Dataset entries Block Start

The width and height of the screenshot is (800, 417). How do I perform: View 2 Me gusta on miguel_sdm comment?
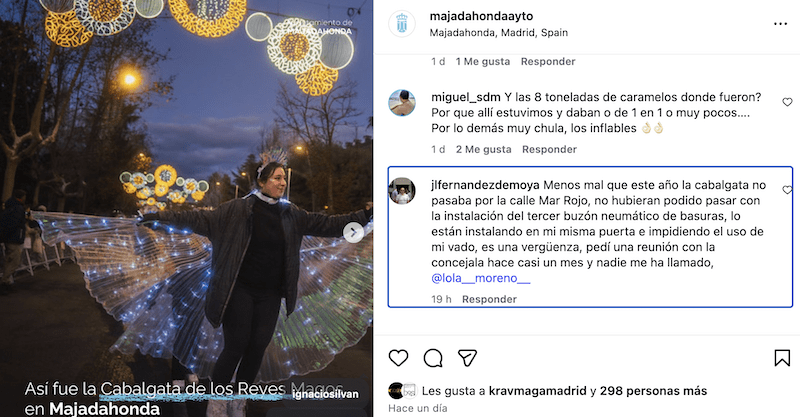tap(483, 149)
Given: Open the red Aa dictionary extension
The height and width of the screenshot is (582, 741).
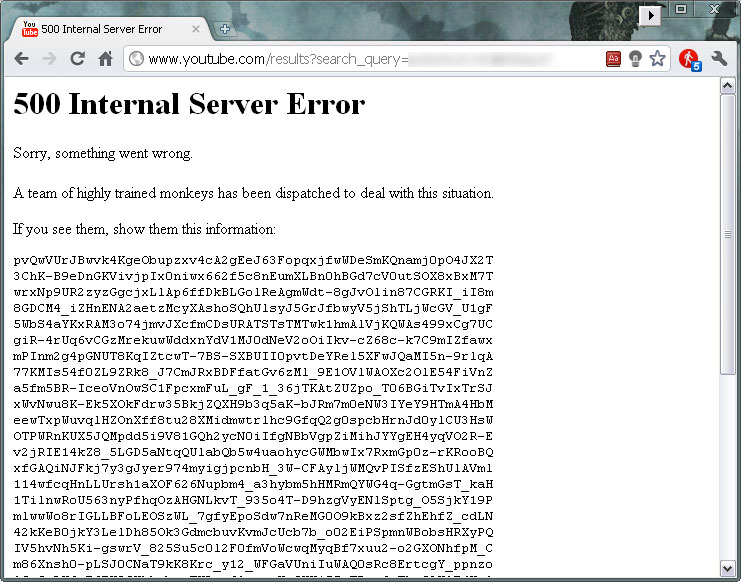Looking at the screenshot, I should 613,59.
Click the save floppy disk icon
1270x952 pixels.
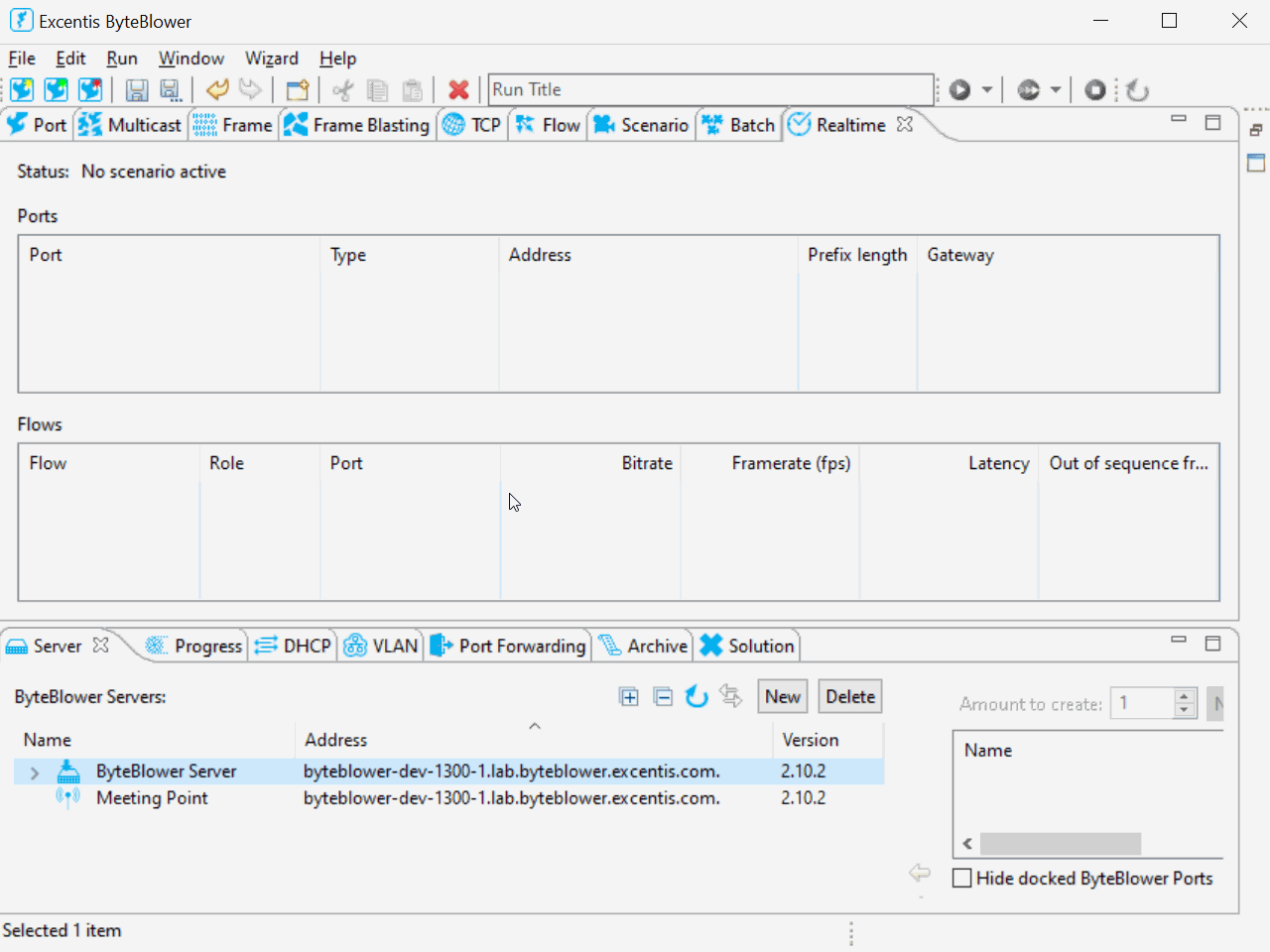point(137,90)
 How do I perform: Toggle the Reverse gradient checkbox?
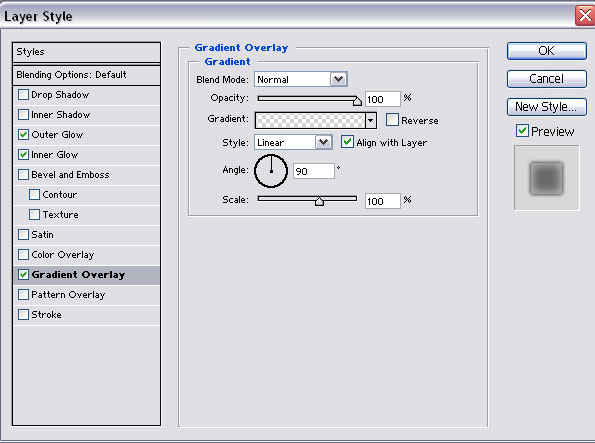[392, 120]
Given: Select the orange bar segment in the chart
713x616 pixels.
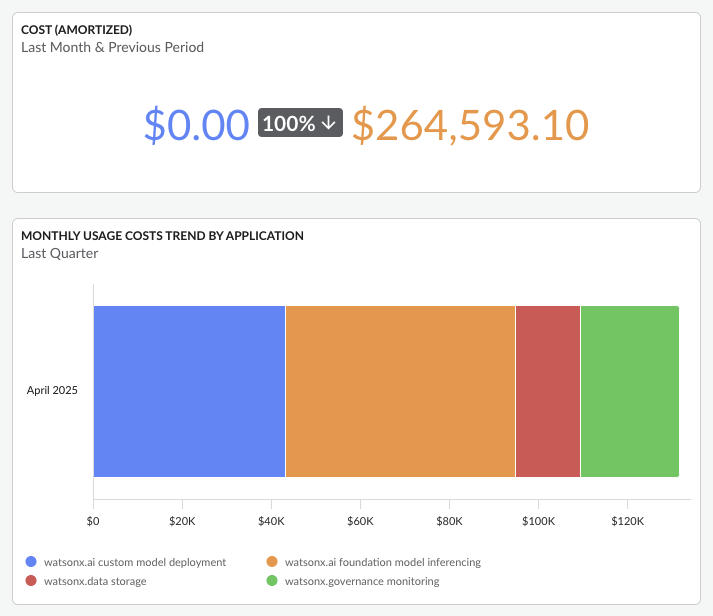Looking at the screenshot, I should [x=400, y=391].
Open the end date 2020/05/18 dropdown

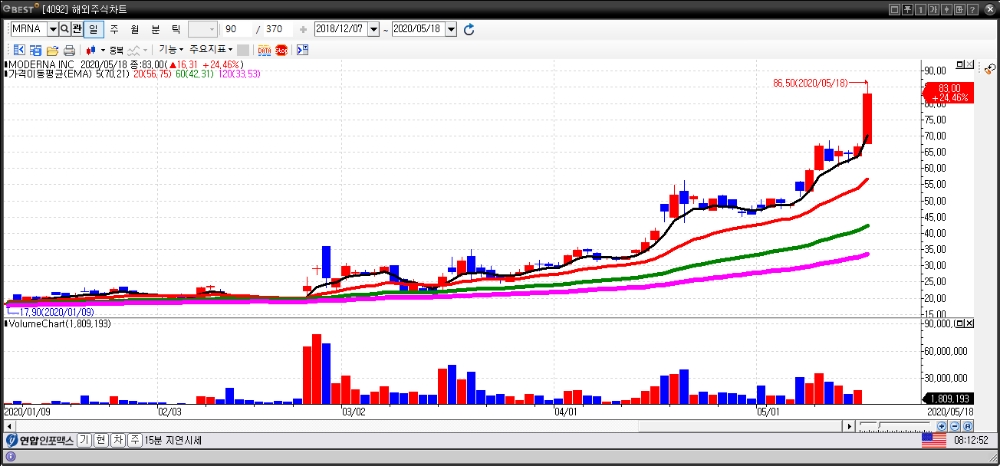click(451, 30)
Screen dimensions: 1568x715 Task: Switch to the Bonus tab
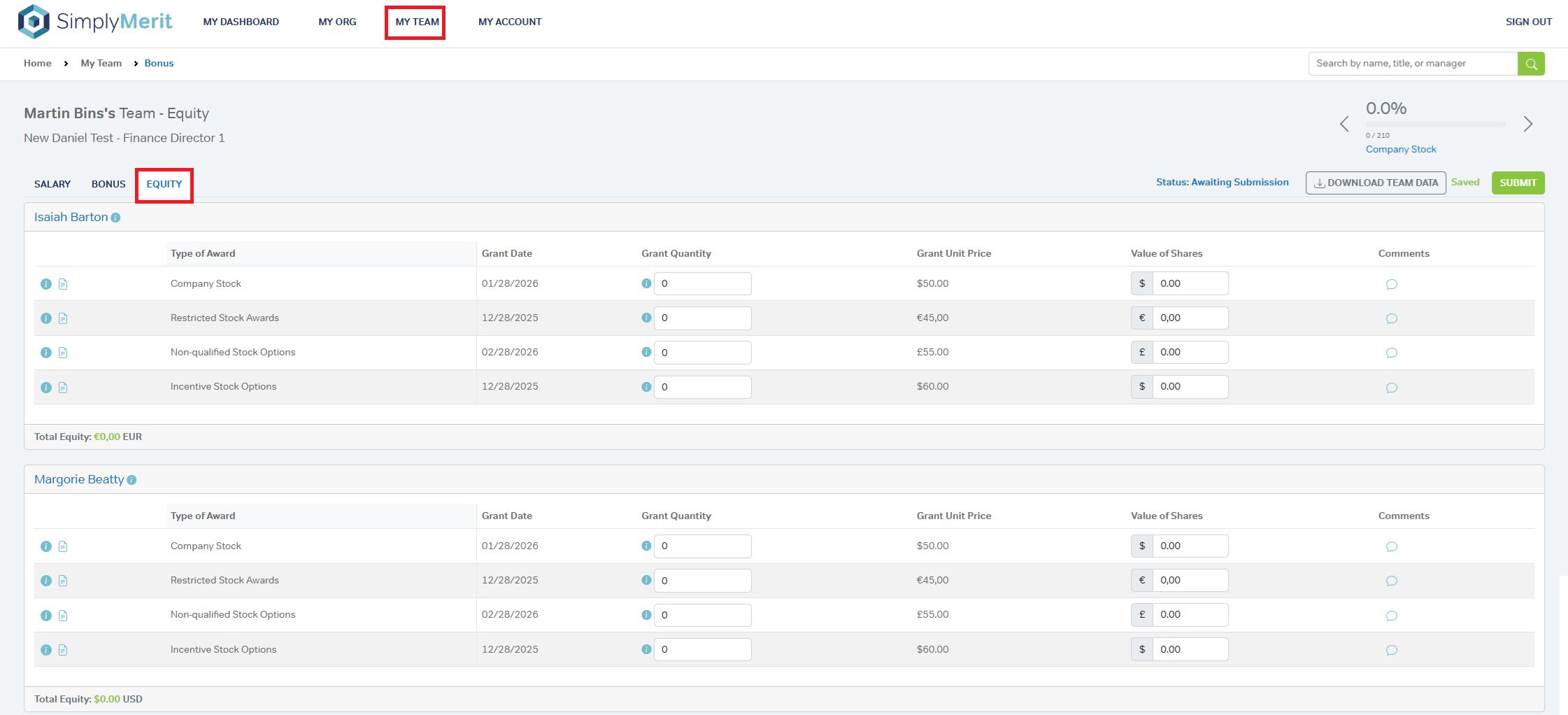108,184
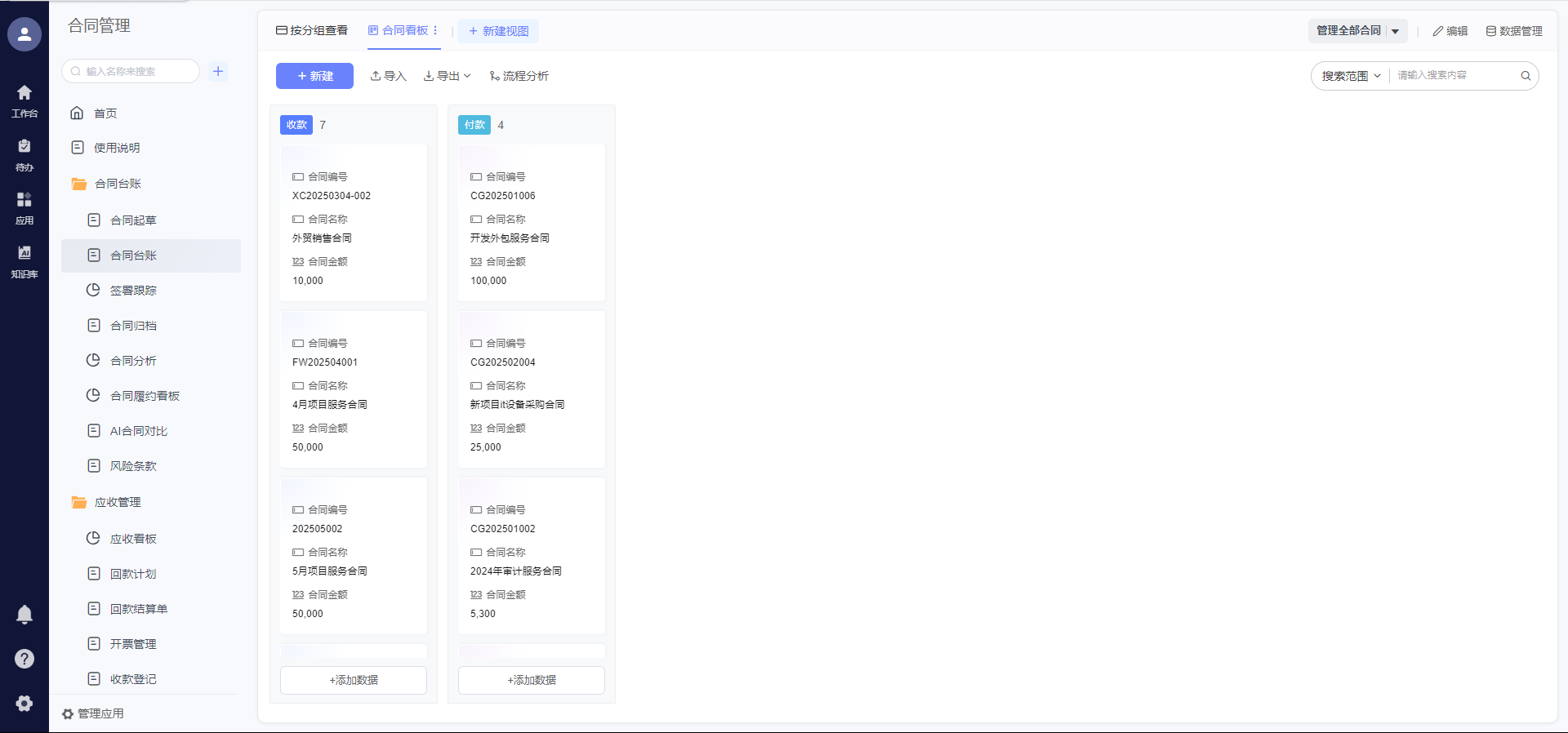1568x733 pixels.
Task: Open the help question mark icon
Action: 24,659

Dataset entries Block End

Copy every line above that holds the word "Given".

Answer box:
Given: Open the red Aa dictionary extension
Given: Select the orange bar segment in the chart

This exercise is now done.